4. “All Night” [feat. Knox Fortune]
A beautiful outlier on the tape — what “Chain Smoker” was to Acid Rap. Chance’s throwaways are way better than anything your favorite rapper ever put out. This one is full-on hip house music — the kind of infectious balance between rap and dance music his colleague Vic Mensa struck on “Down on my Luck” in 2014. He sounds like a different version of himself here: slightly hoarse, taunting, in full turn-up mode. He’s an even more irreverent and charismatic commander-in-chief than usual, and putting on an act to win the girl he’s wooing. It’s still no one but Chance though. with his rare ability to change shapes while still retaining such a strong central musical identity.
5. “Finish Line” / “Drown” [feat. T-Pain, Kirk Franklin, Eryn Allen Kane & Noname]
There are multiple Harry Potter references in Chance’s raps on this album, the most bizarre being “Any petty Peter Pettigrew could get the pesticide” on “How Great.” This is familiar stuff for to Chance: call-and-response gospel, but perhaps the best iteration of that style on the tape. A lushly harmonized T-Pain, after all, is the leader of the prayer meeting. There’s also some of Chance’s most grabbing rapping in his two focused verses. As in most of his work — and certainly his best — serious, pointed observations are juxtaposed with left-of-center one-liners (“I’ve been getting blocked just trying to make songs with friends/Labels told me to my face that they own my friends/I got to pray I got to pray, like Hammer after “2 Legit”/I got the power I could poke Lucifer with crucifix”).

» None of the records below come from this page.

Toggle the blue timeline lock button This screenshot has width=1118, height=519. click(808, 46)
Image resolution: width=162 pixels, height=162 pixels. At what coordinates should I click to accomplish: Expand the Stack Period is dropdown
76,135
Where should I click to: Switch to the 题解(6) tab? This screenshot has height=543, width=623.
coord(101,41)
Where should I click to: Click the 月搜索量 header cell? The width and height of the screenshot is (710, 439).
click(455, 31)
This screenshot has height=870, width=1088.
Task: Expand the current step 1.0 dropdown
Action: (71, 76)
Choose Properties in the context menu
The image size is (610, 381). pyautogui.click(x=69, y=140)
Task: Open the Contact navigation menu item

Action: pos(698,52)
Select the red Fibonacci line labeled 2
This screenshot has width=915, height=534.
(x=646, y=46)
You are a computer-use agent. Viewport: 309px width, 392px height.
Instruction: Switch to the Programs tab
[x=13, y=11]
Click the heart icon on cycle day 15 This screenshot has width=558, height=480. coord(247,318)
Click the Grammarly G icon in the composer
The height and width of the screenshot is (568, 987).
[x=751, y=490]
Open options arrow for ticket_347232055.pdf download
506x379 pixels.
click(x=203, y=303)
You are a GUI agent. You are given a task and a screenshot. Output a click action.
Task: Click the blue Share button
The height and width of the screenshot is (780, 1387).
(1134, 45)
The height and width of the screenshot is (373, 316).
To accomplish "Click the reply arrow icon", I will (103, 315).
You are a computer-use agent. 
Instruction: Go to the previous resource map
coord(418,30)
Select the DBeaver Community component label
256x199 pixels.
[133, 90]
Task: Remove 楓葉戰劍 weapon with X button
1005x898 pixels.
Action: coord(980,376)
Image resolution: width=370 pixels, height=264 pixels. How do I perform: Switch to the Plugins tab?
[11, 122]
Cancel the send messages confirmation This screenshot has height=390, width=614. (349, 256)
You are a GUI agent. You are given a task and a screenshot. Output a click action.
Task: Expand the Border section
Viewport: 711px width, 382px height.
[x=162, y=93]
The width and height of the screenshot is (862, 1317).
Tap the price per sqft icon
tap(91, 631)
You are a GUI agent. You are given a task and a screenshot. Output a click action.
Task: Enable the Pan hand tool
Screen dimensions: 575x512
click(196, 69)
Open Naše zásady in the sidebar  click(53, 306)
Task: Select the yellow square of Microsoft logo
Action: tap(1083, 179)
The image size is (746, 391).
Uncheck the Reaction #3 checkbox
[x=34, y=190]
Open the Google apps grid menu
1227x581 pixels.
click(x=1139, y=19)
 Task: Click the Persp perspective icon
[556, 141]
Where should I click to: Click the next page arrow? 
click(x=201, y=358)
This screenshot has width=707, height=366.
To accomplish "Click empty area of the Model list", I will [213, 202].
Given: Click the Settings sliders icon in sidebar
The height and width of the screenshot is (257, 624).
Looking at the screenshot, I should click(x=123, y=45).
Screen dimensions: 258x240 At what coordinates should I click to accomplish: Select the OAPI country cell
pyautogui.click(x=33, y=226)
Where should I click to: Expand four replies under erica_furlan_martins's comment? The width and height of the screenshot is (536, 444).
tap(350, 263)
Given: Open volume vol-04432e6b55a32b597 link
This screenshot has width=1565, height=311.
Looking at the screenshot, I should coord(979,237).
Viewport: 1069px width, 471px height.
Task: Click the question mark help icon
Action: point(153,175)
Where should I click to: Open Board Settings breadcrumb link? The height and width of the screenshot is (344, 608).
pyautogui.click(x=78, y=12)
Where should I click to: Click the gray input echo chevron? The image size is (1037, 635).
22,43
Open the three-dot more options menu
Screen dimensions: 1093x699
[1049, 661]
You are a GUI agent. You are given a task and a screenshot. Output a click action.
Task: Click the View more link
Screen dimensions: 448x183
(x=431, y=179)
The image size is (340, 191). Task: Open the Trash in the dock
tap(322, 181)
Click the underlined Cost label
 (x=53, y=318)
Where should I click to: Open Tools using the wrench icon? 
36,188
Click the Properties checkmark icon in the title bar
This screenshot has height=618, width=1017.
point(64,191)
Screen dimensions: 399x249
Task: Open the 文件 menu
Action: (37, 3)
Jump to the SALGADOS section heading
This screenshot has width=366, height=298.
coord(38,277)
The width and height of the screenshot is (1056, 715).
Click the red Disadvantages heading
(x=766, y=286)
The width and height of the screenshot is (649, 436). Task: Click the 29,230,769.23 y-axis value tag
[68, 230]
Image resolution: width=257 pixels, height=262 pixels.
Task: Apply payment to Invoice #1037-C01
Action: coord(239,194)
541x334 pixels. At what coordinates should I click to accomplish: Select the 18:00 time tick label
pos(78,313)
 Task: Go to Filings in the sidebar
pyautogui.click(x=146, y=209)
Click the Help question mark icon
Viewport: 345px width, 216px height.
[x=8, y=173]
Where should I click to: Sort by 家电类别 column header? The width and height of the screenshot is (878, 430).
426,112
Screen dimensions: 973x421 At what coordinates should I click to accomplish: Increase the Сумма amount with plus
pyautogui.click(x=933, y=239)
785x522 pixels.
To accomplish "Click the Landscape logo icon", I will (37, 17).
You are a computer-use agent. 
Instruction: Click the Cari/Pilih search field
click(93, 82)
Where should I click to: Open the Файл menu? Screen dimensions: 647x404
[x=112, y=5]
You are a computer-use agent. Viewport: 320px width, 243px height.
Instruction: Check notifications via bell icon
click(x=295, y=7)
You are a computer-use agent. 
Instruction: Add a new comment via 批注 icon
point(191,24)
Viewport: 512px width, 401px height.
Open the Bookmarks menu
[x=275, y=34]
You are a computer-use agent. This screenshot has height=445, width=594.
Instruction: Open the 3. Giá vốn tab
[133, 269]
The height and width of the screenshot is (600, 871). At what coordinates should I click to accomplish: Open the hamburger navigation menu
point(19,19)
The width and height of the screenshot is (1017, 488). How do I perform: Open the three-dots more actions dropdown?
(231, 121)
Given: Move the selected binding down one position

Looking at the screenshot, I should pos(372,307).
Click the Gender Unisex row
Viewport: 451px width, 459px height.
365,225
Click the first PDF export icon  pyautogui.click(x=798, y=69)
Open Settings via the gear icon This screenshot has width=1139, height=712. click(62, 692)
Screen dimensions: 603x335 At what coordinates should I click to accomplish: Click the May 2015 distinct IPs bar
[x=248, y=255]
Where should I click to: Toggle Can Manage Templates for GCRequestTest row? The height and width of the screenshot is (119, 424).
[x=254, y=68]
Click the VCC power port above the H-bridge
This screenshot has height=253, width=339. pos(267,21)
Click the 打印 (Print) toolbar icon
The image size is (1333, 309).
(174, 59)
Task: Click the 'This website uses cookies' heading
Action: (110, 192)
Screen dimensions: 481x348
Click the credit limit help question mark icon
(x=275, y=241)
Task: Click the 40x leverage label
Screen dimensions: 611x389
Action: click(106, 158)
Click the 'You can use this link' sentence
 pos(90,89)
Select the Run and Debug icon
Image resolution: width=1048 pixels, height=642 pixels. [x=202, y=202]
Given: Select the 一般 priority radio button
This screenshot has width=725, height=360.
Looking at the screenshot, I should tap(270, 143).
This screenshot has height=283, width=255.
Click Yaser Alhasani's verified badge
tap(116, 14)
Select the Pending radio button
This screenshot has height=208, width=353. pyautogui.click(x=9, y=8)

“Drown” speaks to the singular power of Chance affiliate Noname’s (formerly Noname Gypsy) conversational, richly poetic style; it then becomes basically a rote Kirk Franklin song, which is far from a bad thing. Another song demonstrated how thoroughly Chance has carved out his own musical niche, making something more than convincing out of an unlikely collection of parts.
6. “Smoke Break” [feat. Future]
Is this trap music? Sort of, at least in swagger. But also its soul, with chord changes and orchestral horn backgrounds ripped from some Randy Newman film soundtrack. There’s harp sweeps, Fetty Wap and Gucci Mane references, and Future Hendrix tagged onto the end, doing some of the most original work he has in the last half-year or so. Only Chance could lure him onto a beat like this, and bring out the best in him, as he has with all of his celeb collaborators on this album.